Lamb believes that students are increasingly realizing that HVAC is a great career option, and that contractors can both help with this trend and benefit from it.

“I’ve signed up for pretty much any career day at any local school so I can to talk to them about HVAC,” he said. “And we’ve partnered with some local trade schools.”

Lamb will share his career path with young people and explain that the HVAC field includes not only service techs and installers but also sales people, estimators, engineers, office staff, and more.

“If you’re one of the companies that are spending the majority of time with these students, they’re going to want to come to work for your company,” he said.

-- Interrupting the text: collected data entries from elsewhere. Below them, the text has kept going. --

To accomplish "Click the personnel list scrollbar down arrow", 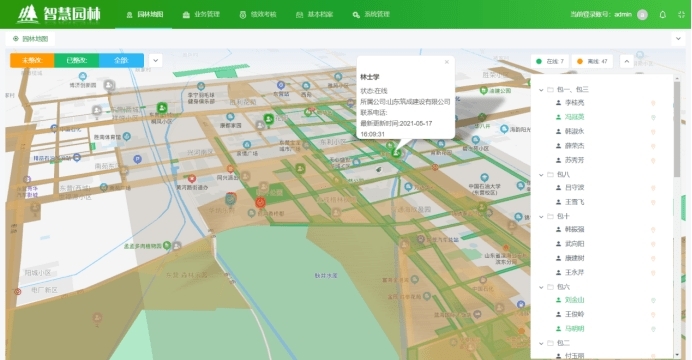I will (677, 355).
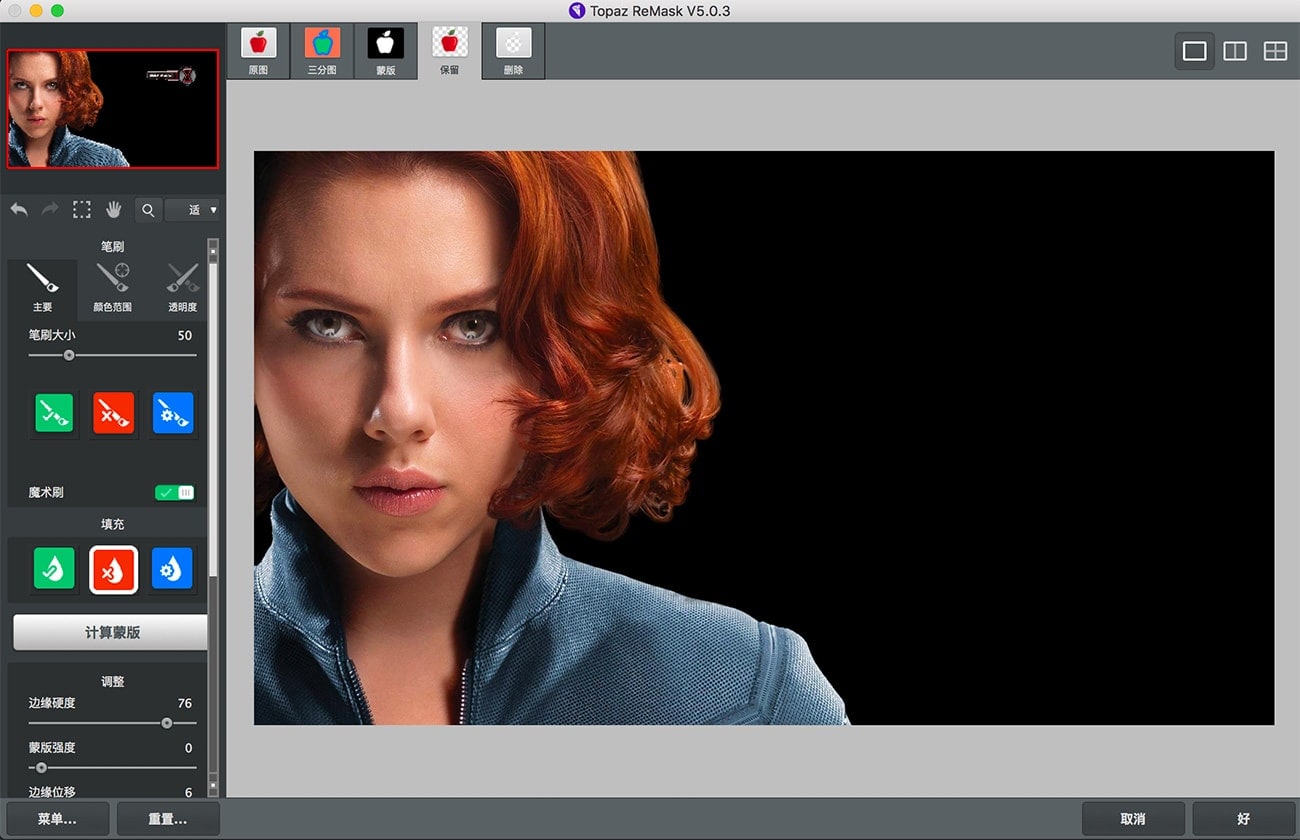
Task: Click the magnifier zoom icon
Action: click(x=148, y=210)

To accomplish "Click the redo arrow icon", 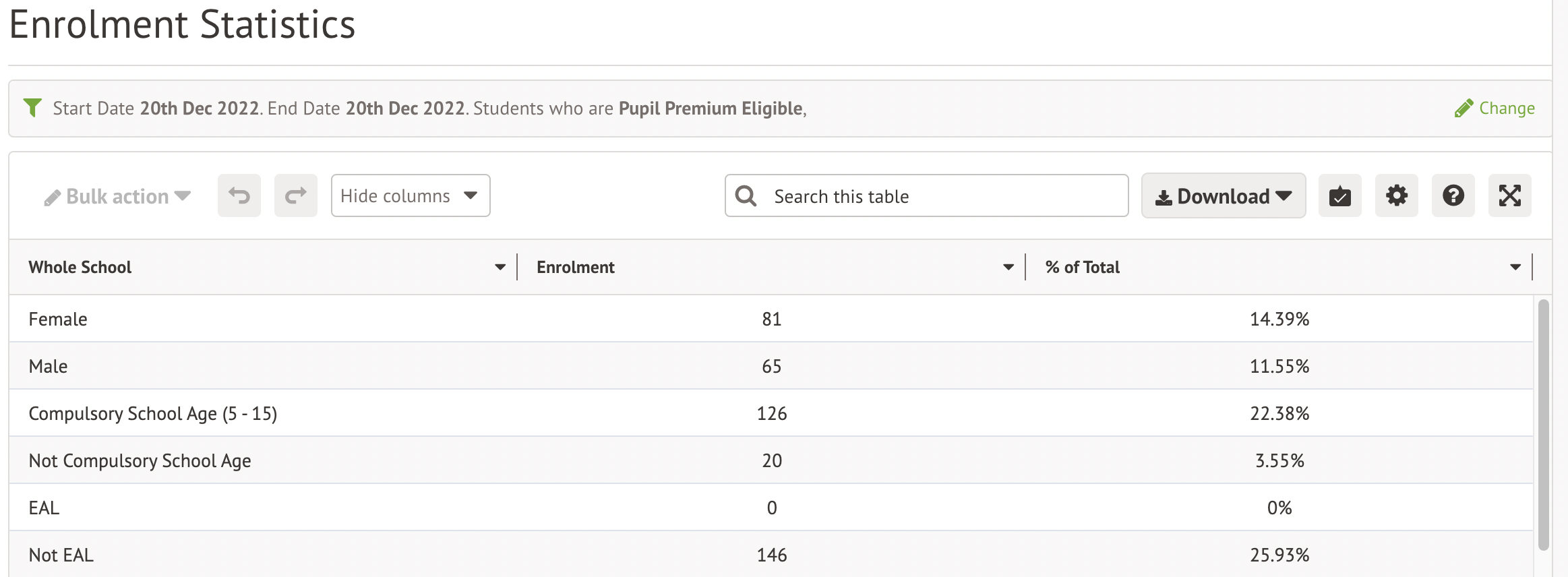I will pos(296,196).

Even if there isn’t an opening at Butler Heating & Air Conditioning when students graduate, Lamb is confident that they will remember his company when a job opening does arise, and his company will already have a relationship with those potential employees.

Blissett’s company will reach outside the industry to hire employees, going through a thorough process that can sometimes take up to six months — utilizing phone interviews, a dinner interview, and virtual reality training. He hires based on personality to ensure his employees will have good soft skills when working with customers.

“It’s tough to make this process super scalable, but we really value how employees interact with our clients,” he said. “So if they’re in a stressful situation, I don’t want them to bark out orders to a client because they’re stressed out because it’s five o’clock on a Friday afternoon.”

“There’s nothing more important to us than developing long-term relationships with customers. It’s not uncommon for us to run a sales call for somebody and find out that this might be the third or fourth furnace that we’re replacing for them, or replacing for their family in that same house. Customers really like that they can have the power in deciding what’s best based on their home and their budget.”
- Nick Lamb
Principal and vice president Butler Heating & Air


Blissett also explained that it is important for companies to always remember the importance of communicating well with customers in order to succeed in 2020.

Blissett’s company also celebrates the “birthday” of an HVAC system with their customers. A full year after an installation, the company will send flowers and balloons to the workplace of their installation customer to celebrate.

“It’s one of those things to say, ‘Hey, look, we haven’t forgotten about you,’” he said. His company has also stressed the importance of an online presence. His company purchased another that had zero reviews online with zero followers, and reached 2000 followers and 500 reviews within eight months.

“You might have a massive company in your area, and they may come across as a small player because they may not have a massive online footprint,” he said. “Whereas a one- or two-man shop that really focuses on online marketing may appear to be a 50- or 100-man shop.”

Butler Heating & Air also emphasizes treating the customer well. Specifically, Lamb ensures that his company does not use false information about the R-22 phaseout to scare customers into buying new systems.

“The last thing we want to see is some contractors out there spreading false information to drive sales, because it puts a bad perception on our entire industry and we want to help fight that,” he said.

His company also switched to a flat rate model a year and a half ago, allowing him to walk through various options with customers to solve their heating and cooling needs.

“Customers seem to really like that they can have the power in deciding what’s best based on their home and their budget,” he said.

“There’s nothing more important to us than developing long-term relationships with customers,” he added. “It’s not uncommon for us to run a sales call for somebody and find out that this might be the third or fourth furnace that we’re replacing for them, or replacing for their family in that same house.”

Justin Krantz confirmed that treating customers well will lead to continued sales from them, and new sales leads from referrals.

“I can buy every billboard and I can write whatever, but it’s not as strong as your best friend telling you, ‘Use this person — they took care of me,’” he said.